Please give an exact copy of every line from the one holding "Given: Copy the fault codes with Copy Codes" through the final line of the records below.
[Input material]
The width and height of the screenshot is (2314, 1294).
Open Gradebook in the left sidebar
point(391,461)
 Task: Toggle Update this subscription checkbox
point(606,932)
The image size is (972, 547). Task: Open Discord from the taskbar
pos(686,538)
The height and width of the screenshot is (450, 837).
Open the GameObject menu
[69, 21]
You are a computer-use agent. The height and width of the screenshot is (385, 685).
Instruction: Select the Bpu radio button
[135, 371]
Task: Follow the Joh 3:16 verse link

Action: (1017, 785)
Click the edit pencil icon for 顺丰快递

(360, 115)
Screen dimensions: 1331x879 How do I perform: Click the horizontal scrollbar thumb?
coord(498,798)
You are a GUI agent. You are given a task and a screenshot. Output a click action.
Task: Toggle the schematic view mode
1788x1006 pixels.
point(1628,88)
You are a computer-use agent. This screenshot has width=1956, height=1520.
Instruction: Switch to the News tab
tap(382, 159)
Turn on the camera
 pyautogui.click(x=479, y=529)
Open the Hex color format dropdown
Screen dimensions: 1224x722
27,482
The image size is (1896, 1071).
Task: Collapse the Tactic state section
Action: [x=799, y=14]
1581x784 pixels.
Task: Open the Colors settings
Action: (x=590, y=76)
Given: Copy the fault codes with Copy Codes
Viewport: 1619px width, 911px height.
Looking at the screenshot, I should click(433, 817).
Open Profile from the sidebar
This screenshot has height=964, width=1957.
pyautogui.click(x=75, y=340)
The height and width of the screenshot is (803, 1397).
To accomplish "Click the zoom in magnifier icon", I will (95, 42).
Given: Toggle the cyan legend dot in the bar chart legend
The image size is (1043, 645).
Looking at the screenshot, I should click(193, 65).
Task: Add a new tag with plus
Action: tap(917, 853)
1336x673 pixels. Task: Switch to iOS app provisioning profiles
[/Input material]
Completed task:
Given: Copy the fault codes with Copy Codes
Viewport: 1619px width, 911px height.
Looking at the screenshot, I should click(433, 817).
Open Profile from the sidebar
This screenshot has height=964, width=1957.
pyautogui.click(x=75, y=340)
The height and width of the screenshot is (803, 1397).
To accomplish "Click the zoom in magnifier icon", I will (95, 42).
Given: Toggle the cyan legend dot in the bar chart legend
The image size is (1043, 645).
Looking at the screenshot, I should click(193, 65).
Task: Add a new tag with plus
Action: tap(917, 853)
1336x673 pixels. Task: Switch to iOS app provisioning profiles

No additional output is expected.